Тем более что цель моей поездки Эдинбург, столица Шотландии, была приятной во всех отношениях. Промышленная революция все активнее охватывала Британию, особенно много новых фабрик появлялось в центре и на севере Англии. Население Англии благодаря тому же сверхбыстрому экономическому росту росло не по дням, а по часам: удвоилось за последнее столетие, чего еще никогда не было. Но Эдинбург, старинный рыцарский город, позже красочно описанный в романах Вальтера Скотта, бумом промышленности пока совершенно не был затронут. Уже в те времена сюда нередко приезжали просто туристы: город, расположенный на берегу залива, соединявшегося с Атлантикой, на изумрудных, покрытых дымкой тумана холмах, был и остается необычайно красивым, живописным. В центре Эдинбурга, на холме, возвышается видный отовсюду прекрасный замок из темно-серого камня, словно вырастающий из самой гранитной породы. В Средние века, когда Шотландия была независимой, этот замок служил резиденцией ее королей, а теперь в нем располагалась местная администрация.

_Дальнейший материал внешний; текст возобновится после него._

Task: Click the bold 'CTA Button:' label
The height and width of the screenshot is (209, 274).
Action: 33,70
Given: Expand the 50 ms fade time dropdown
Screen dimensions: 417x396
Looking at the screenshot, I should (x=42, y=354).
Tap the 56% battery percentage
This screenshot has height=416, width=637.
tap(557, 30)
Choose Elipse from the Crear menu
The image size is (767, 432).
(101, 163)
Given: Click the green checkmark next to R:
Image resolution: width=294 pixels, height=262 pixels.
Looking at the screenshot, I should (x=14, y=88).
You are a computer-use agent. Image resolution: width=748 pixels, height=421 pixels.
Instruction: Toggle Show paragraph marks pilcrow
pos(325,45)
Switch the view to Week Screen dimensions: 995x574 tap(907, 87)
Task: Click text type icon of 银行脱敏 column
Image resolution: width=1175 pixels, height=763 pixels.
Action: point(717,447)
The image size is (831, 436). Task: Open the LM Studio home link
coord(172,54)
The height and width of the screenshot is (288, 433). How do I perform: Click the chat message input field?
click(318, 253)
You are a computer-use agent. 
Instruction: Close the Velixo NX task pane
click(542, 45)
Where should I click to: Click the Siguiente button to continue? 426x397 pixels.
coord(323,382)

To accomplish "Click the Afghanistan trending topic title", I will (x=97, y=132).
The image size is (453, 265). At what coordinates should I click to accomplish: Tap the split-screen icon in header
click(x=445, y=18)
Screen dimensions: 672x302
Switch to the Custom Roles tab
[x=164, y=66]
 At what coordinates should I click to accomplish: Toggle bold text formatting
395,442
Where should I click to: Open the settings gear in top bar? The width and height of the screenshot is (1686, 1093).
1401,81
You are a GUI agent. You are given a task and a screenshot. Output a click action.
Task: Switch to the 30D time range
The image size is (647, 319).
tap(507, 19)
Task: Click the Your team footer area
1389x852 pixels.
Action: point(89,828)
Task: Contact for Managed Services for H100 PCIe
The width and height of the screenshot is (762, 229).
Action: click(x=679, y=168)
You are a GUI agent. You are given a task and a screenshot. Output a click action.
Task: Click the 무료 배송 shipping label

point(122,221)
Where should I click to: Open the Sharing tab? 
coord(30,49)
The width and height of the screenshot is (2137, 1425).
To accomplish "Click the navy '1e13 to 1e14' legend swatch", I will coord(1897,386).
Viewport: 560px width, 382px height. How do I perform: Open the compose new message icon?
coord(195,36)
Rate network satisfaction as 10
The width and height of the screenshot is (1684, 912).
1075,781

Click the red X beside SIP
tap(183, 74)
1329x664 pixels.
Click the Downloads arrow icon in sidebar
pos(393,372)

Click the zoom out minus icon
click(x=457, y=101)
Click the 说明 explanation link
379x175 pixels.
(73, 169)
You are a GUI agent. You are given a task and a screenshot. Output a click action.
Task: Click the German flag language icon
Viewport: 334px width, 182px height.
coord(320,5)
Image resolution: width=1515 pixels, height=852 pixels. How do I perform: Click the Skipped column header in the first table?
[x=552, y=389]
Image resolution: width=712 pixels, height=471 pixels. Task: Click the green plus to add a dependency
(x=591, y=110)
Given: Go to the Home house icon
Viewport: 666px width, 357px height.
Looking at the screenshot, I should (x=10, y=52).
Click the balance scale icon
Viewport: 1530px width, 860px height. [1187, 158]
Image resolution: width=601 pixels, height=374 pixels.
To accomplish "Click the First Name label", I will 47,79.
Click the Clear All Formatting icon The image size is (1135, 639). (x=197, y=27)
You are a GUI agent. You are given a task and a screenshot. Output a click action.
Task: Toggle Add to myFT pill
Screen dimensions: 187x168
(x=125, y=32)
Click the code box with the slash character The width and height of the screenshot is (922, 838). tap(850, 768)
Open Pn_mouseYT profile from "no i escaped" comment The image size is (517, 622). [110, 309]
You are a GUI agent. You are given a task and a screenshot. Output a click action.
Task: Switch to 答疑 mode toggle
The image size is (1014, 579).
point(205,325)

Человек, с которым у меня была назначена встреча, отличался безупречной пунктуальностью. Мы заранее обменялись письмами, условившись встретиться в обед, в приличной харчевне с видом на замок с одной стороны и прекрасной панорамой гор и залива с другой. В начале апреля в Лондоне стояла уже вполне теплая погода. Но здесь, в Шотландии, с на редкость капризным, непостоянным климатом, было очень свежо: всего несколько градусов выше нуля. С утра, по моим наблюдениям, небольшой дождь успел пройти три или четыре раза. Каждый раз он длился недолго, минут пятнадцать, после чего мгновенно выглядывало солнце. Шотландцы на дождь вообще никак не реагировали: судя по всему, мокнуть под ним им было так же привычно, как дышать. Я пришел на встречу заранее, чтобы какое-то время просто посидеть на чистейшем воздухе, почувствовать атмосферу этой очень симпатичной, гордой, самобытной страны. Я заказал аппетитную жареную треску, свежую, только что выловленную, запивая ее темным, немного подогретым по моей просьбе домашним элем. Вершины холмов на горизонте еще были покрыты серым талым снегом, но на их склонах пробивалась ярко-зеленая трава. Вероятно, там паслись многочисленные фермерские стада овец, но с такого расстояния их было не разглядеть.